ADONI-ZEDEK (a-dō'nī-zē'dĕk, Heb. ’ădhōnîtsedheq, lord of righteousness, or, my lord is righteous). Amorite king of Jerusalem (Josh.10.1-Josh.10.27). Having heard how Joshua destroyed Ai and Jericho and how Gibeon made peace with Israel, Adoni-Zedek invited four other Amorite kings to join him in attacking Gibeon. Joshua came to the aid of Gibeon. God defeated the kings, both in battle and with great hailstones. This was the day when Joshua called on the sun and moon to stand still until the people had avenged themselves on their enemies. The kings hid in a cave, which Joshua sealed with great stones. When he had completed the victory, Joshua ordered the kings brought out. He killed them and hanged them on trees until sunset, when they were cut down and buried in the cave where they had hidden. An earlier king of Jerusalem (Salem) bore a name of similar form and identical meaning: Melchizedek, “king of righteousness” (Gen.14.18-Gen.14.20). This may well indicate the continuation of the same dynasty with the same dynastic name; at all events it indicates that even if the dynasty changed, there was some reason why the pre-Davidic kings of Jerusalem thought it important to preserve the same name or title. See also Melchizedek.

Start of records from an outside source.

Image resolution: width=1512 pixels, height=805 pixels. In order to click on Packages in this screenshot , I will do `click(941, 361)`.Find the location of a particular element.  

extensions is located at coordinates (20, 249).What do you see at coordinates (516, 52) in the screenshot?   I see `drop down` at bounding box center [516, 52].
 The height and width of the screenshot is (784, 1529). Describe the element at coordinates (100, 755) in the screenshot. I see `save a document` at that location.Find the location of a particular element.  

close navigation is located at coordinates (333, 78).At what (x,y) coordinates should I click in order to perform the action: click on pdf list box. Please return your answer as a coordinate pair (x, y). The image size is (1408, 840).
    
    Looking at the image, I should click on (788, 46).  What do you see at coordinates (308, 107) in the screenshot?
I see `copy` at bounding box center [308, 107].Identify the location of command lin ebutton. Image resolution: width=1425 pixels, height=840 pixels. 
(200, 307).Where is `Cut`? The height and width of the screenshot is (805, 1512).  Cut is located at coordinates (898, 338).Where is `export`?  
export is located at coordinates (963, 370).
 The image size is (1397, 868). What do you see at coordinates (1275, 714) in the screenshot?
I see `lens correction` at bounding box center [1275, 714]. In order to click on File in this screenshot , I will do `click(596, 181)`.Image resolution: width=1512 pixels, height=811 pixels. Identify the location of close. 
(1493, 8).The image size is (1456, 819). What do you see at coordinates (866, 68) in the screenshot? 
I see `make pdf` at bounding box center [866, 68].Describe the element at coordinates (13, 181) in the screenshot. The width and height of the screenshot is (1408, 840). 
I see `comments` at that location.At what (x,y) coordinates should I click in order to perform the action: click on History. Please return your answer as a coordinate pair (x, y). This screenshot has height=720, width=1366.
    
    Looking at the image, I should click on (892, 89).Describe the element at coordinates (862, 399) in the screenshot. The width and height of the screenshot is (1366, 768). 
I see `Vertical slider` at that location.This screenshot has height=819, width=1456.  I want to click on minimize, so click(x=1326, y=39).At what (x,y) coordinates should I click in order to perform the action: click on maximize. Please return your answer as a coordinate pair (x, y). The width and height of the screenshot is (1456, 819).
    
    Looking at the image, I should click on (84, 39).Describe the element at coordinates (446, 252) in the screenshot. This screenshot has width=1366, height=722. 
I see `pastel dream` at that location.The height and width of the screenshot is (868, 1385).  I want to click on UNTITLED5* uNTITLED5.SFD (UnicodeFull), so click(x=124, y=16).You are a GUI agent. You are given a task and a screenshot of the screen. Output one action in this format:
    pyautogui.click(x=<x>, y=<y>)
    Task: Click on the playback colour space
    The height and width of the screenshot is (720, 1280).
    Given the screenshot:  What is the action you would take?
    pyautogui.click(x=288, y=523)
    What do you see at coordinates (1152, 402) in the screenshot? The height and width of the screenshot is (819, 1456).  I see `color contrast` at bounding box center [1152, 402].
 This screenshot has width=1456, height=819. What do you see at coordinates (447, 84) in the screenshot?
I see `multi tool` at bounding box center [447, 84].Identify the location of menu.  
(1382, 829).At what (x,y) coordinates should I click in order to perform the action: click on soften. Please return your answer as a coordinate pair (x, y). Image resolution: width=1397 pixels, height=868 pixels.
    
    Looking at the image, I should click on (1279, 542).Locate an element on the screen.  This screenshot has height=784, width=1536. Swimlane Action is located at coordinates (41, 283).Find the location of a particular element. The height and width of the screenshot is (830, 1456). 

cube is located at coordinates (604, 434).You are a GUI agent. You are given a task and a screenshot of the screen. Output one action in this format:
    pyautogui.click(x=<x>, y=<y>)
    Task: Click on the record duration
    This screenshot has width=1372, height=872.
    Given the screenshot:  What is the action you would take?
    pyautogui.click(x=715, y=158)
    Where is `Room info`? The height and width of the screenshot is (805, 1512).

International Standard Bible Encyclopedia (1915)

King of Jerusalem at the time of the conquest of Canaan (Jos 10:1). When he heard of the fall of Ai and the submission of the Gibeonites, he entered into a league with four other kings to resist Joshua and Israel, and to punish Gibeon (Jos 10:3,4), but was overthrown by Joshua in a memorable battle (Jos 10:12-14). Adoni-zedek and his four allies were shut up in a cave, while the battle lasted, and afterward were taken out by Joshua’s order, put to death and hanged on trees (Jos 10:22-27). It is noticeable that the name is almost the equivalent of Melchizedek, malkitsedheq, "king of righteousness," who was ruler of Jerusalem in the time of Abraham.

Source 2

ADONI-ZEDEK (ADONI-ZEDEC) ə dō’ nī ze’ dĕk (אֲדֹֽנִי־צֶ֜דֶק, my lord is righteousness). King of Jerusalem (KJV ADONI-ZEDEC) when the Israelites invaded Canaan under Joshua (Josh 10:1, 3). When he heard of the fall of Ai and the league of the Gibeonites with Israel, he entered into a coalition with four other Amorite kings to the S and W of Jerusalem with the purpose of punishing the city of Gibeon. Joshua and his men quickly came to the assistance of Gibeon. In a memorable battle in which the sun stood still, the confederate forces were badly defeated. The five kings were shut up in a cave in which they had hidden. When the battle ended, they were slain and their bodies were hung up until the evening; when they were removed and sealed in the cave with large stones.